Facebook Twitter Google RSS

Rabu, 18 Februari 2009

“Pemberian Diri Penuh Waktu”

ADMIN    19.10  4 comments


Pdt. Dr. A.F. Parengkuan, M.Th., Rayakan 34 Tahun Menjadi Pendeta

Oleh: Denni Pinontoan

Suasana kampus Fakultas Teologi UKIT, pagi itu tampak seperti biasanya. Yang lain, hanyalah soal kecerian para staf dan dosen yang datang pagi-pagi. Maklum, hari ini adalah awal minggu yang baru. Hari itu, Senin 16 Februari 2009. Tak ada yang tahu, bahwa bagi salah satu dosen di Fakultas Teologi ini, tanggal 16 Februari adalah tanggal yang special. Dosen yang mengenang betul tanggal itu adalah Pdt. Dr. Arnold F. Parengkuan, M.Th. Mengapa?
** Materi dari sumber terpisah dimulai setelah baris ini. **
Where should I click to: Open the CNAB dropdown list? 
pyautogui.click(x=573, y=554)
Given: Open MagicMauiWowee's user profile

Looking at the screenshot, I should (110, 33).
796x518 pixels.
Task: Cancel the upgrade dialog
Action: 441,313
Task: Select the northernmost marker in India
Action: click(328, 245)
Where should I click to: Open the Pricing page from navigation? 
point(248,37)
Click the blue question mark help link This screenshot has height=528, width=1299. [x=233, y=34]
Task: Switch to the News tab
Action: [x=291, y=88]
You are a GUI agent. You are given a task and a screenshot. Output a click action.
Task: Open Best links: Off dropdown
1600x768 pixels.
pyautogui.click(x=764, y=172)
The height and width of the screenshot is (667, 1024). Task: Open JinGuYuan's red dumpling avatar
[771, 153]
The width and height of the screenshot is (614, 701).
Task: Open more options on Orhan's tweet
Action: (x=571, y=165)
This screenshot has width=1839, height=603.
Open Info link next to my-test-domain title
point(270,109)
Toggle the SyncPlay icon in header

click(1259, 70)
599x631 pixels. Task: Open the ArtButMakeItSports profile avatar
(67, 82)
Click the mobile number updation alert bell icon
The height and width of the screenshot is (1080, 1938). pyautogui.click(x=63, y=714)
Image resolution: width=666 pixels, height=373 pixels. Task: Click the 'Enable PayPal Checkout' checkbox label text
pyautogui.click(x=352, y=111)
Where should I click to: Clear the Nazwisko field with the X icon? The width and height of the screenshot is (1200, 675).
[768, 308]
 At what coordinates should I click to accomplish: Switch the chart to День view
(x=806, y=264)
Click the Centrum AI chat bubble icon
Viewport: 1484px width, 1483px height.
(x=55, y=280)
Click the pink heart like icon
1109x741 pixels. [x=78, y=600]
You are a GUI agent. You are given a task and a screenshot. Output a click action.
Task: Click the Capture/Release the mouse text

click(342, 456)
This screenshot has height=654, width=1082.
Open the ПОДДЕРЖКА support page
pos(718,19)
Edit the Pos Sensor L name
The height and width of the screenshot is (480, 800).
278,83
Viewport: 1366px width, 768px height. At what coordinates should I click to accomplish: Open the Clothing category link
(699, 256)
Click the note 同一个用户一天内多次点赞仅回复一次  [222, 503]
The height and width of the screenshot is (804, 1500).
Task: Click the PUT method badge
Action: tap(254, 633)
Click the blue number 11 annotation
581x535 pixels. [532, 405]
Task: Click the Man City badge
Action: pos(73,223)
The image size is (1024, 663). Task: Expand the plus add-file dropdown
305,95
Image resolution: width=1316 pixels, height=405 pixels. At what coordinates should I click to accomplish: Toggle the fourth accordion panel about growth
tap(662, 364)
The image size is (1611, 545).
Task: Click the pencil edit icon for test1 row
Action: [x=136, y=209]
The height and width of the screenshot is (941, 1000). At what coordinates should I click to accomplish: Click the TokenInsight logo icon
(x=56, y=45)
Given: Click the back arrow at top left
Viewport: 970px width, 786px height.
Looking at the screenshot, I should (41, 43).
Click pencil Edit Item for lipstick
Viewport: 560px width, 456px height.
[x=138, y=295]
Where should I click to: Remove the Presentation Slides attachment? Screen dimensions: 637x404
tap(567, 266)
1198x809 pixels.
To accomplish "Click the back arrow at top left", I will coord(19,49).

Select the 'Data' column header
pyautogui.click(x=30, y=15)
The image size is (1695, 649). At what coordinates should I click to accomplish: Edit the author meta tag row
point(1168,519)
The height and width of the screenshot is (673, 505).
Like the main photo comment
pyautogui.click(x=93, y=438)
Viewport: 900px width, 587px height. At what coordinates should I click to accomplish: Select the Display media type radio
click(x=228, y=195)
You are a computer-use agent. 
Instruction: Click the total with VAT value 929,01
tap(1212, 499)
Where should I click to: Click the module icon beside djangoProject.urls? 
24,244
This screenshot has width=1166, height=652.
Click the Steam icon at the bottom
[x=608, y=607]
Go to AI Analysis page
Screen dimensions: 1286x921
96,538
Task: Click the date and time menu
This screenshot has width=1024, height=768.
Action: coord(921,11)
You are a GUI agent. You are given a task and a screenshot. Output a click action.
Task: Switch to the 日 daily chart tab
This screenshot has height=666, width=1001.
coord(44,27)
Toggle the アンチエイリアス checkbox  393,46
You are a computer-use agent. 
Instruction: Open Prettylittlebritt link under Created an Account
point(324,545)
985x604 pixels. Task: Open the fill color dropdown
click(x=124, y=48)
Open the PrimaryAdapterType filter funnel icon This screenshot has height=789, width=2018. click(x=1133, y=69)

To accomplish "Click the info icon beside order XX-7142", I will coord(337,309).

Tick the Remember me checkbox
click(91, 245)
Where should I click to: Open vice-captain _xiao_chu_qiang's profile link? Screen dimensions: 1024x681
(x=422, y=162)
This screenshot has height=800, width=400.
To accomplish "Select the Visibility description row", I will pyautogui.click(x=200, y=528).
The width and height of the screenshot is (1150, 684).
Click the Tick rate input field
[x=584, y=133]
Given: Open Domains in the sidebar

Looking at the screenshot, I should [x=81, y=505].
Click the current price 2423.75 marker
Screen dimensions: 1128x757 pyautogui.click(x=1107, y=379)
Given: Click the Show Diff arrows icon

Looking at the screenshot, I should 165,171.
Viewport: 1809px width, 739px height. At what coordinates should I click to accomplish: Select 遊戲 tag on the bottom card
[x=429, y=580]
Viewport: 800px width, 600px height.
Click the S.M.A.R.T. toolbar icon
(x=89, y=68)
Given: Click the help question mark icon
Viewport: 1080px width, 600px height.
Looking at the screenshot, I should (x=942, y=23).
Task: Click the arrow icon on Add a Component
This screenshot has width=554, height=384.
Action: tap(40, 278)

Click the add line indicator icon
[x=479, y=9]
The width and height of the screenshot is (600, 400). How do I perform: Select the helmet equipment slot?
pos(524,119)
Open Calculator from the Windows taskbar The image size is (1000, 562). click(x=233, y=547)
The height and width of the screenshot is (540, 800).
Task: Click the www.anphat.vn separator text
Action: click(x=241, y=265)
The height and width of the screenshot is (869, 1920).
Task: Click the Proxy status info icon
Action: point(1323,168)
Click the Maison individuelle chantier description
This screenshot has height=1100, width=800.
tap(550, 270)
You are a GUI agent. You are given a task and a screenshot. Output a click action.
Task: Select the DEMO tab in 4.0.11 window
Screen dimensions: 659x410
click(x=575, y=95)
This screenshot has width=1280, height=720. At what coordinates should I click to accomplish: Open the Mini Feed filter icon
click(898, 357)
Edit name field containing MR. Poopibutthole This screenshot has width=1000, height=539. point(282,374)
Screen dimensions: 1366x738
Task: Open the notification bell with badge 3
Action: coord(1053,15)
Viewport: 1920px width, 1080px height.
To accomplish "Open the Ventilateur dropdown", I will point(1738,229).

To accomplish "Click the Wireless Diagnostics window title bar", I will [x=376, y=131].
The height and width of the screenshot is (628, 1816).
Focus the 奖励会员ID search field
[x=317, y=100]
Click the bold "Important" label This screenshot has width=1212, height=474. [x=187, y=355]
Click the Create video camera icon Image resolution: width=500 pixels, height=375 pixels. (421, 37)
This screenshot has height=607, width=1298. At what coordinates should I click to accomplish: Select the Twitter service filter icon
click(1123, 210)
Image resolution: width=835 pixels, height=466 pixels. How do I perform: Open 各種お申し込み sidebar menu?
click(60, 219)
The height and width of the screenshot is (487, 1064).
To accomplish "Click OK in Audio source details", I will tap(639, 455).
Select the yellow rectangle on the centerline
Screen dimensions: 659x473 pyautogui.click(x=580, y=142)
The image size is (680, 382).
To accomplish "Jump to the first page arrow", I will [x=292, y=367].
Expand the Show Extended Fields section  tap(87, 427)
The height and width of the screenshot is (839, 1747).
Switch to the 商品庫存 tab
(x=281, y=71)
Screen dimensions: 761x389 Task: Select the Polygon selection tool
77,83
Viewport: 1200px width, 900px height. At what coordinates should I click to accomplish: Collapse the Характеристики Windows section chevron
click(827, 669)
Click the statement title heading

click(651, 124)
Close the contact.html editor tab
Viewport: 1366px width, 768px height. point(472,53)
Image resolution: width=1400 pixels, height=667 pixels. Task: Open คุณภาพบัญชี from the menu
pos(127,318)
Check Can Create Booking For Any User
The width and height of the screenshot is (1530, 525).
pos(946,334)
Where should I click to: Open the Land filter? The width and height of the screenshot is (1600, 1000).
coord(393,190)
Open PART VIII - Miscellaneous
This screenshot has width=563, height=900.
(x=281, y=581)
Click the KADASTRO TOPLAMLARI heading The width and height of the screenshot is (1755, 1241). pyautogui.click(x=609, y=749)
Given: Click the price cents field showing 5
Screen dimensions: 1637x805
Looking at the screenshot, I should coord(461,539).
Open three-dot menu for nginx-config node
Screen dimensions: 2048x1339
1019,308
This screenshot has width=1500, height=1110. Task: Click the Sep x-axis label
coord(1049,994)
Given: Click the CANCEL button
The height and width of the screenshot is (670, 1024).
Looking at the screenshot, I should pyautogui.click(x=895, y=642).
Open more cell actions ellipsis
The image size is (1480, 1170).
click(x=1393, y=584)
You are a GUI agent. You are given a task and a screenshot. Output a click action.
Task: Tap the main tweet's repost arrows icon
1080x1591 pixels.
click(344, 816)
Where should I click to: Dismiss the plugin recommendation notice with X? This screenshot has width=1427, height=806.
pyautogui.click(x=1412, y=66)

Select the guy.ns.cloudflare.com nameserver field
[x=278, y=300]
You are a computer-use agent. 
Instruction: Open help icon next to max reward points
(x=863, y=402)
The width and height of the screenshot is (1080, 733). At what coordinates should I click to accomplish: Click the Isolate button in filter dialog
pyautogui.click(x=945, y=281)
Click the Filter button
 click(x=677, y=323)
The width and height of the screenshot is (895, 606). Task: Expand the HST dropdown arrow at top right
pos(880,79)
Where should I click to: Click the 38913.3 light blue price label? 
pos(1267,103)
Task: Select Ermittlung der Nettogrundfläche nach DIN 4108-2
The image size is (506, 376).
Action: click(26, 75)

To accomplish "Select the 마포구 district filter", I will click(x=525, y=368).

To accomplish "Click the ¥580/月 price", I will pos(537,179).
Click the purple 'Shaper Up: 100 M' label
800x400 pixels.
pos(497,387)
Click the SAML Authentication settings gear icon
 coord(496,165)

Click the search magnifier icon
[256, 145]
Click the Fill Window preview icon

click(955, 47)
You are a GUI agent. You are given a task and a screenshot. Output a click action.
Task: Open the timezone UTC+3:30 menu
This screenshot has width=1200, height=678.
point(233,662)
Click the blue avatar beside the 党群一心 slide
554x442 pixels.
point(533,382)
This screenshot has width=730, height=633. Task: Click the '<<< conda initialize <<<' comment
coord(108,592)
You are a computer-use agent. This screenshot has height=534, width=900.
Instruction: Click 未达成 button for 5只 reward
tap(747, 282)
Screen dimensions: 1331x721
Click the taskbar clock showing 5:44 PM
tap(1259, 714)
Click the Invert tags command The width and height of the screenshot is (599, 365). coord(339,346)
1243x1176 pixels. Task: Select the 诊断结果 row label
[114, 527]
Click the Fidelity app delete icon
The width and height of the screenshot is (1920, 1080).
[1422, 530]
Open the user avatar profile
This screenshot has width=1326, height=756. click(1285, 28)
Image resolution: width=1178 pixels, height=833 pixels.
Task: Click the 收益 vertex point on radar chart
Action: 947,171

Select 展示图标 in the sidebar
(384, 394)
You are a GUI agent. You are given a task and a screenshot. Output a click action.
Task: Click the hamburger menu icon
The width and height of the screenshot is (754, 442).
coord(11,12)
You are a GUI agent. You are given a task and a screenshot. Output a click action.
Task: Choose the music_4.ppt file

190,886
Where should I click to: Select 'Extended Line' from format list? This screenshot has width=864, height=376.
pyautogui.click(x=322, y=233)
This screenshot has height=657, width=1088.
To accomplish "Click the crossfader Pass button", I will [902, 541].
Nanti ketika para dosen dan staf berkumpul dan duduk-duduk manis di ruang dosen, baru jelas, bahwa ternyata Pdt. Parengkuan sedang berbahagia dan bersyukur, mengingat hari itu, di 34 tahun yang lalu, dia ditahbiskan menjadi pendeta GMIM. “Hari ini adalah hari yang istimewa bagi salah seorang dosen dan rekan kerja kita, yaitu Pdt. Parengkuan, mengingat tepat pada hari ini, masa pelayanan Pdt. Parengkuan sebagai pendeta genap berusia 34 tahun,” ujar Pdt. Lintje Pangaila-Kaunang yang memandu acara syukuran yang diselenggarakan dengan penuh kesederhanaan di pagi itu.

Mensyukuri berkat tersebut, Pdt. Marthin Supit, yang adalah teman kelas waktu kuliah Pdt. Parengkuan diminta untuk memimpin doa syukur atas kebahagian yang sedang dirasakan oleh Pdt. Parengkuan. Dalam doanya, Pdt. Supit berterima kasih kepada Tuhan karena penyertaannya sehingga telah bersama-sama dengan Pdt. Parengkuan selama 34 tahun pelayanan di jemaat. Dan memohon kiranya juga Tuhan akan memberkati segala usaha pemulihan kesehatan dari Pdt. Parengkuan, baik perawatan medis, maupun pelayanan keluarga.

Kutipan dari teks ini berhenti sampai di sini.